TASK
For each line below that contains the word "Melt", make a copy.

INFORMATION SUPPLIED

__________________________________________________

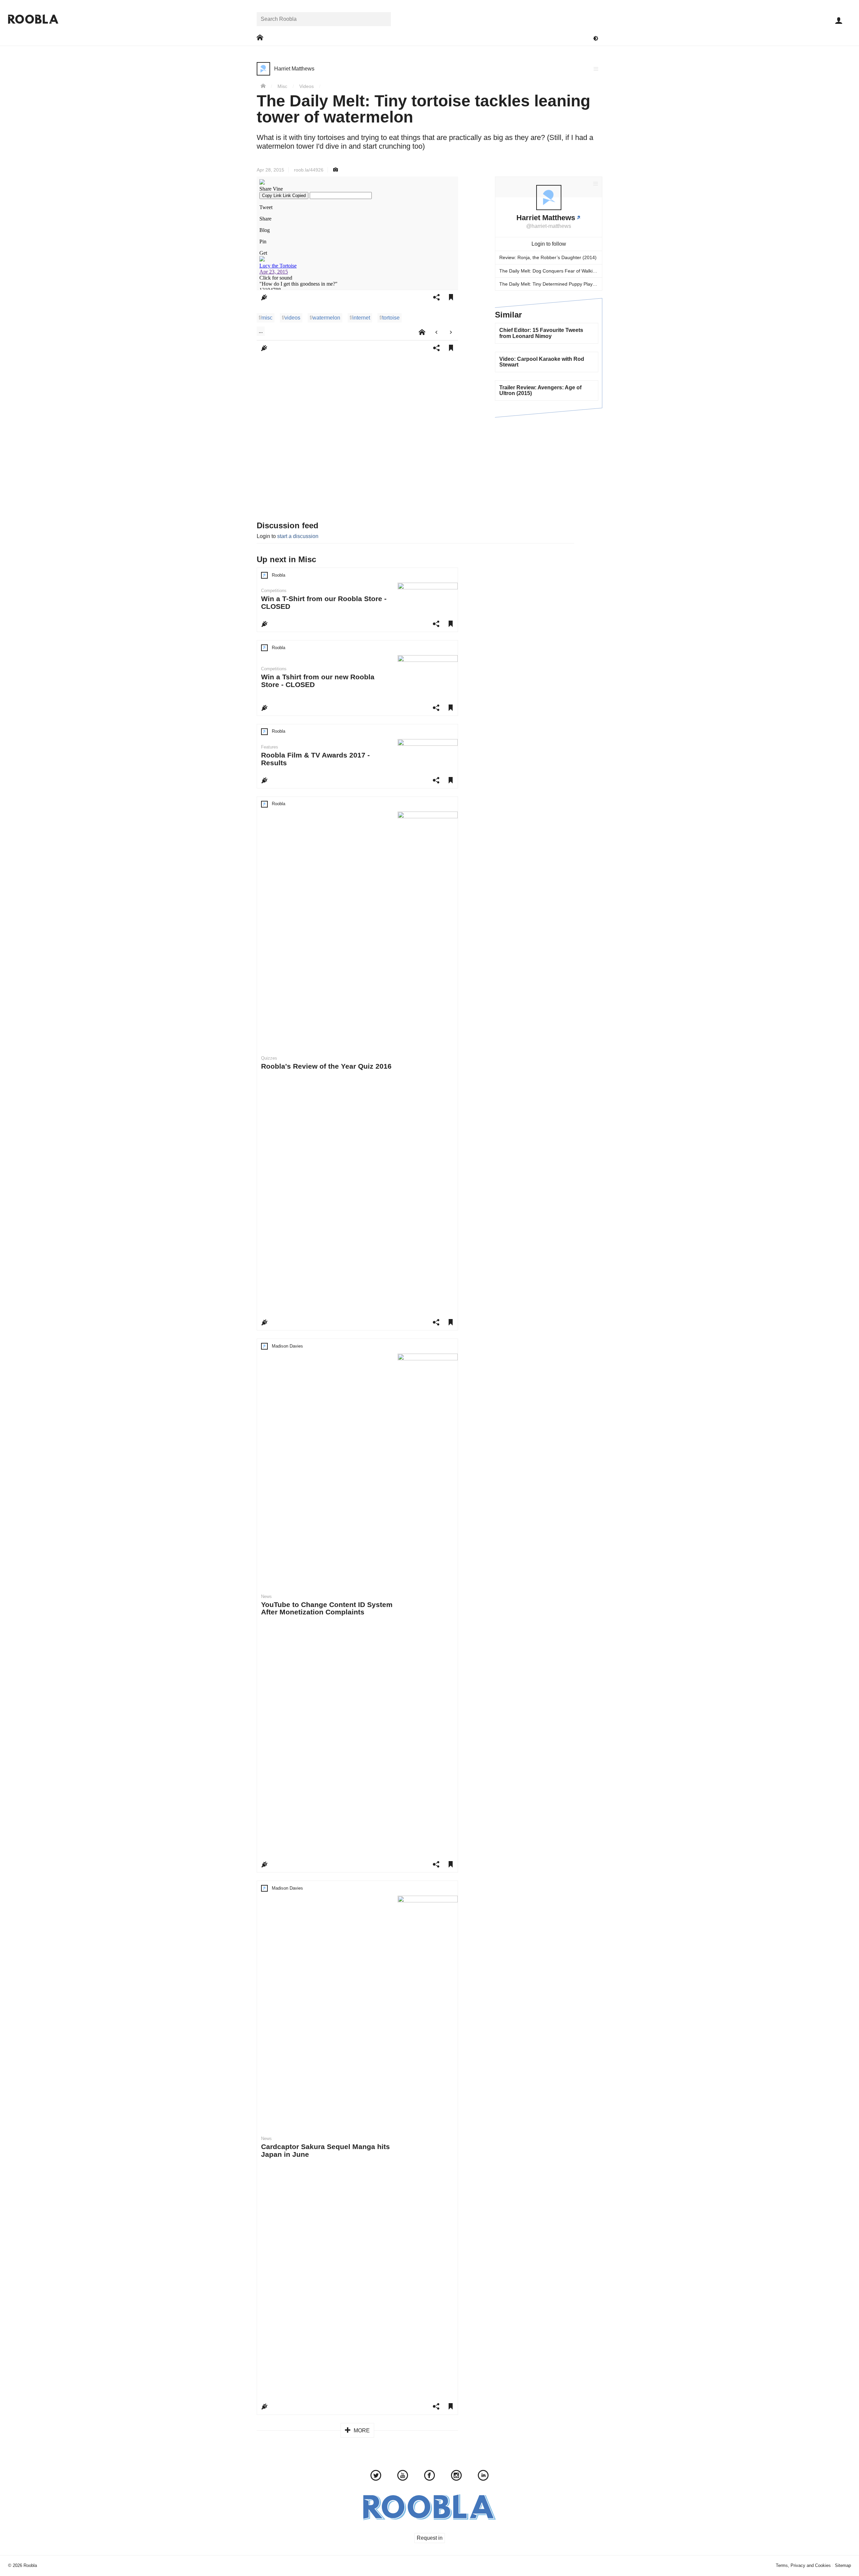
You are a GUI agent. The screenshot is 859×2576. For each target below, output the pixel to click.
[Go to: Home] (260, 37)
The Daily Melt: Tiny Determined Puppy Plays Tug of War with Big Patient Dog (550, 284)
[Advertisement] (548, 467)
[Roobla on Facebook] (429, 2476)
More (361, 2430)
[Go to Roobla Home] (33, 19)
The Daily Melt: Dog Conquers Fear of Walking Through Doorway (550, 271)
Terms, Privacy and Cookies (803, 2565)
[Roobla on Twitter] (375, 2476)
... (261, 331)
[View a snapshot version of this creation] (335, 170)
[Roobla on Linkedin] (483, 2476)
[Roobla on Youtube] (402, 2476)
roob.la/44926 (308, 170)
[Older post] (451, 332)
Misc (282, 86)
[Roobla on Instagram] (456, 2476)
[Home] (263, 86)
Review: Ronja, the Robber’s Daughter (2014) (548, 257)
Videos (306, 86)
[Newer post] (436, 332)
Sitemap (843, 2565)
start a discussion (297, 536)
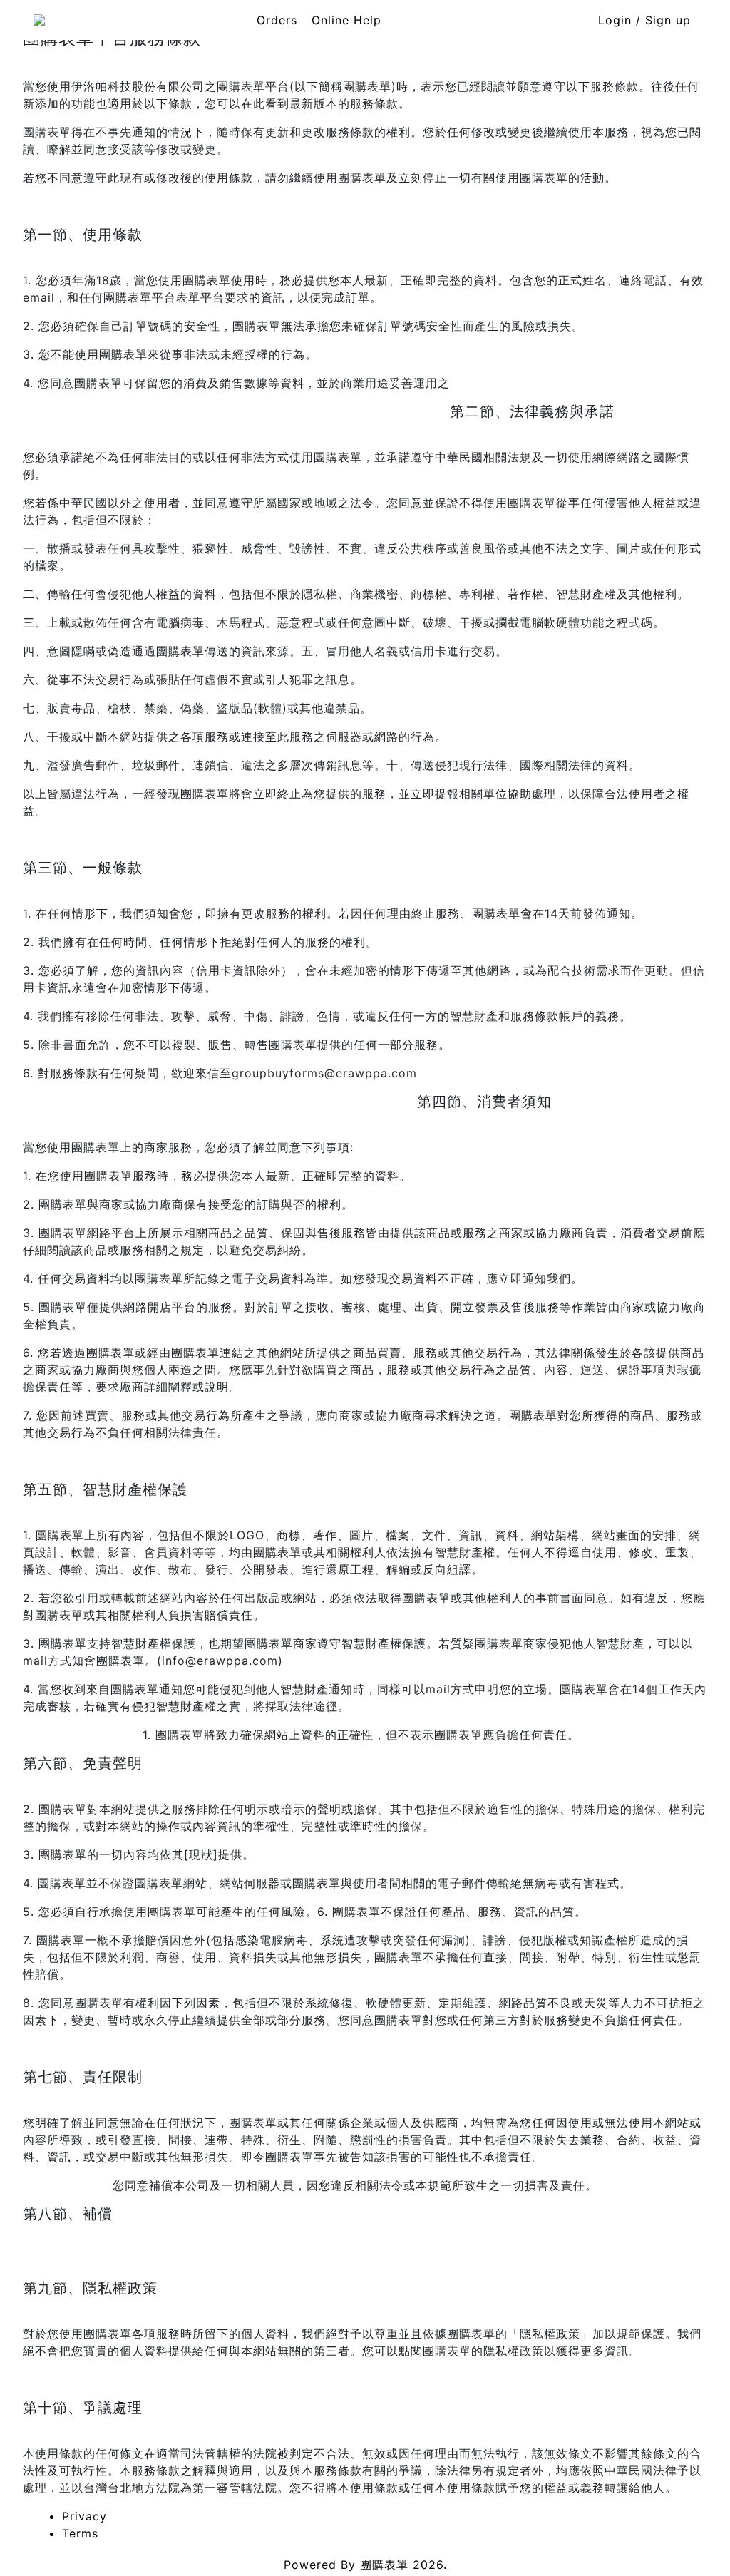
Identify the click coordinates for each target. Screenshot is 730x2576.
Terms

__________________________________________________

OUTPUT OF THE EXERCISE
The Daily Melt: Tiny Determined Puppy Plays Tug of War with Big Patient Dog (550, 284)
The Daily Melt: Dog Conquers Fear of Walking Through Doorway (550, 271)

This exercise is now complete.